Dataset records
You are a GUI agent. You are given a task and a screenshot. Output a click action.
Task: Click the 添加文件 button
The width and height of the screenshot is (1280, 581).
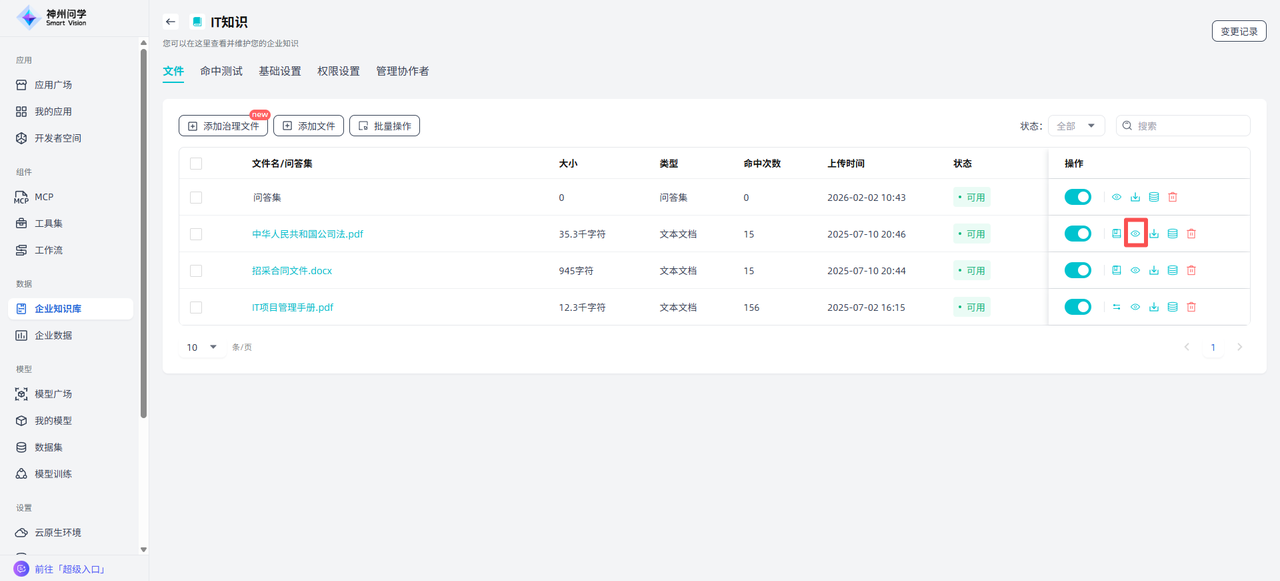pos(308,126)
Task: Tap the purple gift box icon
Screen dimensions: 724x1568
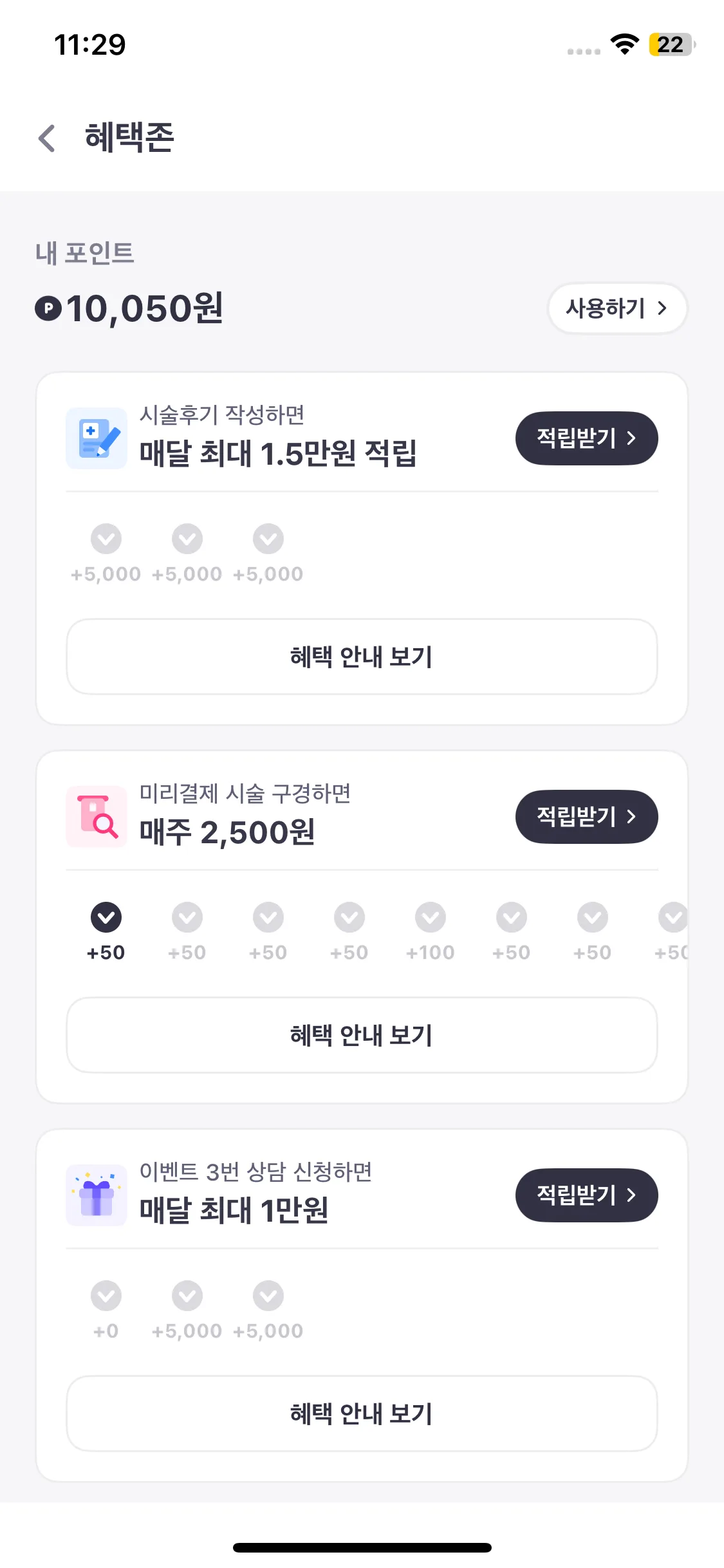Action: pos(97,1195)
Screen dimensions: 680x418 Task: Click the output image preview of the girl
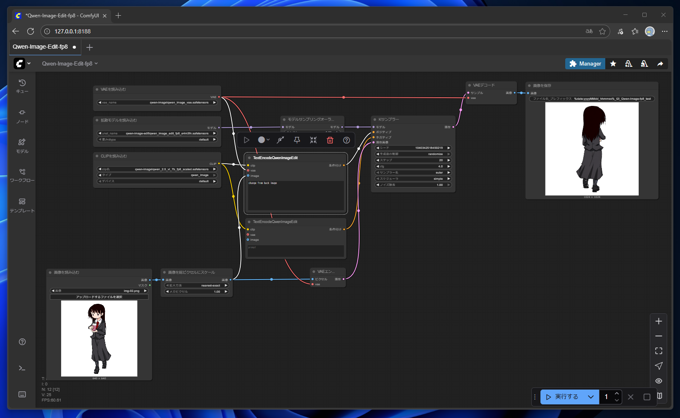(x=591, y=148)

What to work on –
Produce an exact copy of the lines from the line with "The width and" through the last line of the data above, both ends included. No pictures belong in it.

Exercise answer –
The width and height of the screenshot is (1280, 581).
pos(308,126)
Task: Tap the purple gift box icon
Screen dimensions: 724x1568
Action: pos(97,1195)
Screen dimensions: 680x418 Task: Click the output image preview of the girl
(x=591, y=148)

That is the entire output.